Financial acumen flashcards
(41 cards)
Accrual Basis Accounting
The standard financial reporting method for public companies. States that revenues are reported when earned, regardless of when the cash is received or paid out.
Amortization
Like depreciation, but for a non-tangible asset. An expense that is deducted periodically over the useful life of an intangible asset (EX: a patient)
Asset
Any resource used by the company in business operations. Tangible and intangible assets appear on the balance sheet.
Asset Utilization
How efficiently a company uses its assets to generate revenue, or save money. It is measured by the return on assets (ROA) ratio. Example: how will their capital investment in a Stryker product help them generate revenue/reduce costs?
Balance Sheet
Financial statement that lists assets, liabilities, and owner’s equity of business at a specific point in time. A snapshot at the health of the business.
Book Value
Value at which an asset is carried on by the company’s financial “books” and is shown on the valance sheet.
Bond
A form of long-term debt, where interest is paid periodically and the principal is repaid in 10 or more years.
Bottom Line
Informal reference to the net income or net earnings line found near the bottom of an income statement.
Cash Flow
Cash generated from operations (core business activates), minus the cash disbursed for expenses and other operational requirements. This is the “paycheck”, not the “bank account” (cash on hand).
Cash Position
Cash available at any given time - the amount and nature f the cash on the balance sheet. Can also include the ability of a company to borrow or raise cash rapidly.
COGS
Cost Of Goods Sold.

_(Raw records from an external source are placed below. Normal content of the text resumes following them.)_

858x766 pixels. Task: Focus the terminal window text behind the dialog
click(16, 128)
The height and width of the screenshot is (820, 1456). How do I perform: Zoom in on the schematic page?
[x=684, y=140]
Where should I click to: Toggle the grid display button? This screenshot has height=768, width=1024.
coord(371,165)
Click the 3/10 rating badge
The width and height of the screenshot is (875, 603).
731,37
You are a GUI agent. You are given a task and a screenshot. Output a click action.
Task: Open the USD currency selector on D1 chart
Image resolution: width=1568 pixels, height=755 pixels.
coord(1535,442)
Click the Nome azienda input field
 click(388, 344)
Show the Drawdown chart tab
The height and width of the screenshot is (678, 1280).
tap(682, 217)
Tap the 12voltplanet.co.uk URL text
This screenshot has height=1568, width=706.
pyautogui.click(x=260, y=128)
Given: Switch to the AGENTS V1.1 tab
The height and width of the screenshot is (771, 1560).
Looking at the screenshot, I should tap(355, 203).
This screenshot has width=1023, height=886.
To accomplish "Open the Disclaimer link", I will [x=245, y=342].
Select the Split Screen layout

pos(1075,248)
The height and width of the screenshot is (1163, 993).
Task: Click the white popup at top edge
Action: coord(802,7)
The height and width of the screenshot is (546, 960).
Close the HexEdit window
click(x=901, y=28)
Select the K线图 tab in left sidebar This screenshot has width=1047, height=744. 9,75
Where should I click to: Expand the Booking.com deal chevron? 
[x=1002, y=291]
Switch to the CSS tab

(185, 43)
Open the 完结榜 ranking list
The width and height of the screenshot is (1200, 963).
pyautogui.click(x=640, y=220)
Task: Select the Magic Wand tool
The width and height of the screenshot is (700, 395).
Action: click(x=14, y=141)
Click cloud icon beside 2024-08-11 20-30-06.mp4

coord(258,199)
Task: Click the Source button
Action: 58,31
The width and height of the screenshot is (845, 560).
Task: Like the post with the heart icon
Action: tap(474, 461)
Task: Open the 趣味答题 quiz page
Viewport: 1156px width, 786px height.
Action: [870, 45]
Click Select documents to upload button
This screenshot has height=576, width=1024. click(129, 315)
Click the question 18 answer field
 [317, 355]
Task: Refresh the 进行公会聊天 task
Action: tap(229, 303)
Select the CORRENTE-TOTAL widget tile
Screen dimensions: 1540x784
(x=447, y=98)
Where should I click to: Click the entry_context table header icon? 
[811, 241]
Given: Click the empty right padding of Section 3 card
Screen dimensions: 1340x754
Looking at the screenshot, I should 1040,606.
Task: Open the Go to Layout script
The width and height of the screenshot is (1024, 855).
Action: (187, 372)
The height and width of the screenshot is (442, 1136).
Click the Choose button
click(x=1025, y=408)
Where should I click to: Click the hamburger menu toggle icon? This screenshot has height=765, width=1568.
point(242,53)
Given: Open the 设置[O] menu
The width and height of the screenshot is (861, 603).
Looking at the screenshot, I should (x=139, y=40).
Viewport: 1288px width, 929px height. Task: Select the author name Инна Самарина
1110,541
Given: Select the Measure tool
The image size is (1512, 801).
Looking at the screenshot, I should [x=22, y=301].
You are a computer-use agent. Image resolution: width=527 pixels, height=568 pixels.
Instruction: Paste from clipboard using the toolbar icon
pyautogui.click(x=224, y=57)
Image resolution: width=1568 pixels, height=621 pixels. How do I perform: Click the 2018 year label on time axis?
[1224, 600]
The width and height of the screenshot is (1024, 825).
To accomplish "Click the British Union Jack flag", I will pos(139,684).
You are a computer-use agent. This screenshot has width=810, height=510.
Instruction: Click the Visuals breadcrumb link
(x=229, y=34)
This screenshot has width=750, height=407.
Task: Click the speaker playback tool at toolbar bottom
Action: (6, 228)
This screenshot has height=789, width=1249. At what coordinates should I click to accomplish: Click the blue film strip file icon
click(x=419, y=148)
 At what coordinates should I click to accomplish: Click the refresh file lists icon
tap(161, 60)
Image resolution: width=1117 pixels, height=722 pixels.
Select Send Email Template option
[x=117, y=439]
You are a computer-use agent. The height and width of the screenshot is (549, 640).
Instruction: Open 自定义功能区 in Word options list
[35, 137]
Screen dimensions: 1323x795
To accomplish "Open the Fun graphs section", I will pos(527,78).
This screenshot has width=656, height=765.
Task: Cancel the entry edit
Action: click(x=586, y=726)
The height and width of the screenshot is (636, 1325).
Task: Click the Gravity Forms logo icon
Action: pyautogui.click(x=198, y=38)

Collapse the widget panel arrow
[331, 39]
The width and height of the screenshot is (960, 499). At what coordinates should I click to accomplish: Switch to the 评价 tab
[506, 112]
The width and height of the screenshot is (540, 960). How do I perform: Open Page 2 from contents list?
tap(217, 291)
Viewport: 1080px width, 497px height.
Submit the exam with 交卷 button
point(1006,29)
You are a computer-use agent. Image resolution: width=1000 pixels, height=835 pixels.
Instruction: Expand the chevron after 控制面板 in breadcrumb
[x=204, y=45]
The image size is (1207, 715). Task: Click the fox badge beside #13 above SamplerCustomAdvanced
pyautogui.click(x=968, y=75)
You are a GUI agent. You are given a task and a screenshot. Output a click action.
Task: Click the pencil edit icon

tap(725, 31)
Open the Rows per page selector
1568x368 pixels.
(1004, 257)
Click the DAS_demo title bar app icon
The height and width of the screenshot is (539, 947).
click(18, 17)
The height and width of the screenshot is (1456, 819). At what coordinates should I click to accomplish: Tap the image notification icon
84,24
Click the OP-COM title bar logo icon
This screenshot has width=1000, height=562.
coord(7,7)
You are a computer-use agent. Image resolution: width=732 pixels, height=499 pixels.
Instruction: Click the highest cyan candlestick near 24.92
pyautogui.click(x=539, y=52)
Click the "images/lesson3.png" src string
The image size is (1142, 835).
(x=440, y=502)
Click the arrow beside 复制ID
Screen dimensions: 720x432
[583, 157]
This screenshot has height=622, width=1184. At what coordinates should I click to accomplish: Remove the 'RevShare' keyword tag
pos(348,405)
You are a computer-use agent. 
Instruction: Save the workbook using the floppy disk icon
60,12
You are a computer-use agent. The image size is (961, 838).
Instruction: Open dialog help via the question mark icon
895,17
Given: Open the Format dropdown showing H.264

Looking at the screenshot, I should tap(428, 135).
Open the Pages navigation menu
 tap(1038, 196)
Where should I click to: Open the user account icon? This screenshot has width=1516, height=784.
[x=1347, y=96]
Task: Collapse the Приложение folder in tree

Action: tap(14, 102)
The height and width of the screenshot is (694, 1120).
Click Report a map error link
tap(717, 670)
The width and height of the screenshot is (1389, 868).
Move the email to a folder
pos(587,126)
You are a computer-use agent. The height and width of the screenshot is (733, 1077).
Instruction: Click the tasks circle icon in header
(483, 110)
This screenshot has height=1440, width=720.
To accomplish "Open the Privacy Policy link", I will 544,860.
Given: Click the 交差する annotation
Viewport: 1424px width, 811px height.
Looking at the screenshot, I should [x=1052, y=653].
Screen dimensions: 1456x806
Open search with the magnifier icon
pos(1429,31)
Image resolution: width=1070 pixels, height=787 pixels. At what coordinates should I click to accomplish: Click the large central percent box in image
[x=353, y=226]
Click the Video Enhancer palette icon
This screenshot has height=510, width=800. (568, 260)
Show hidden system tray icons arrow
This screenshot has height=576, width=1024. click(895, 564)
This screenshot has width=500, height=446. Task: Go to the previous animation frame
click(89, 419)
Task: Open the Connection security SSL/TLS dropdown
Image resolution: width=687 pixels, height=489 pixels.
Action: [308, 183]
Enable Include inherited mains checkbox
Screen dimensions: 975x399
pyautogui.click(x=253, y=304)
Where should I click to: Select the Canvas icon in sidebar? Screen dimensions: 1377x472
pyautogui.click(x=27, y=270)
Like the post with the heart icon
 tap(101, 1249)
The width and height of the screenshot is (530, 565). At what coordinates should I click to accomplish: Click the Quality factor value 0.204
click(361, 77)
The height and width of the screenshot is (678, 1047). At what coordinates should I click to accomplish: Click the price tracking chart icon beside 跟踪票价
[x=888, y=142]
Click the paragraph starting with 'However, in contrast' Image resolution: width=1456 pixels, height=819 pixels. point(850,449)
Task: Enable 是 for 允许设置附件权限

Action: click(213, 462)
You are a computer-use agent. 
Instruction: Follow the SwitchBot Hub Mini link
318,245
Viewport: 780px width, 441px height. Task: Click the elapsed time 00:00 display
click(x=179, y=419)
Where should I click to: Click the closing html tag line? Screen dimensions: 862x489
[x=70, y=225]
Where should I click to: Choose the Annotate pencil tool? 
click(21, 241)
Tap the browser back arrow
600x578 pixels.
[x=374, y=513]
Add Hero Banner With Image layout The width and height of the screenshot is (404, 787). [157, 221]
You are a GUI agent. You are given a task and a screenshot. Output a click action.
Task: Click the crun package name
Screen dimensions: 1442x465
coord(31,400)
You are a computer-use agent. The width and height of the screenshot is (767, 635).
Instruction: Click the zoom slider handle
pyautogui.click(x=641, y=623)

All direct or variable costs associated with selling products and services.
Credit Rating
The published ranking of a corporation within a grading system (such as S&P, Moody’s, or Best’s), based on their ability to meet their financial obligations. Rating is based on a detailed analysis of the company’s financial history, condition, and future prospects. Generally, AAA is the highest and D is the lowest.
Depreciation
The incremental deduction as an expense of the Income Statement over multiple fiscal years of the original cost of certain categories of long-lived tangible assets.
EBIT
Earnings Before Interest and Taxes. All revenues - expenses, except for interest and taxes. It Excludes income from non- recurring activites or those not normal to daily operations.
FASB
Financial Accounting Standards Board. Establishes accounting principles and stands in the US. You may hear of FASB in current/future years due to FASB13. A recent guidance that changes where operating leases show up in financial statements.
Fiscal Year
The 12 month period selected by a company to report its financial statements and for tax purposes. Stryker’s fiscal year is calendar year.
Fixed Asset
Any long-term, tangible asset such as “property, Plant, and Equipment” as carried on the balance sheet. Not expected to be turned into cash in the next 12 months.
Free Cash Flow
Cash flow, minus capital expenditures.
Goodwill
The amount that the purchase price exceeds the value of its net tangible assets. Ex: Stryker buys a company for $10M more than it’s worth - the $10M would be classified by accounting as goodwill. Frequently, the price required to buy the total stock of an acquired company (which reflects earnings growth potential) is more than the total net assets of the organization - so, Stryker paid a premium for that company because of future potential.
Gross Margin
Sales minus direct cost (or COGS). Net margin takes it a step further and includes interest, depreciation, taxes, etc.
Indirect Cost
Same as overhead or G&A (general and administration) - all costs not directly associated with the production or sale of the product.
Liability
Any debt or other legal financial obligation that binds the company for payment. Includes accounts payable, mortgage, loans, bonds, issued, taxes, wages payable.
Liquidity
How easily and quickly a company could turn their assets into cash, if need be. A hospital = high fixed assets, illiquid. Amazon = high inventory turnover, less tangibles to their business - more liquid.
Margin
The difference between sales price and costs, expressed as a % of sales revenue. Ex: a product makes a 30% margin that goes back to Stryker to pay employees, fund new product development.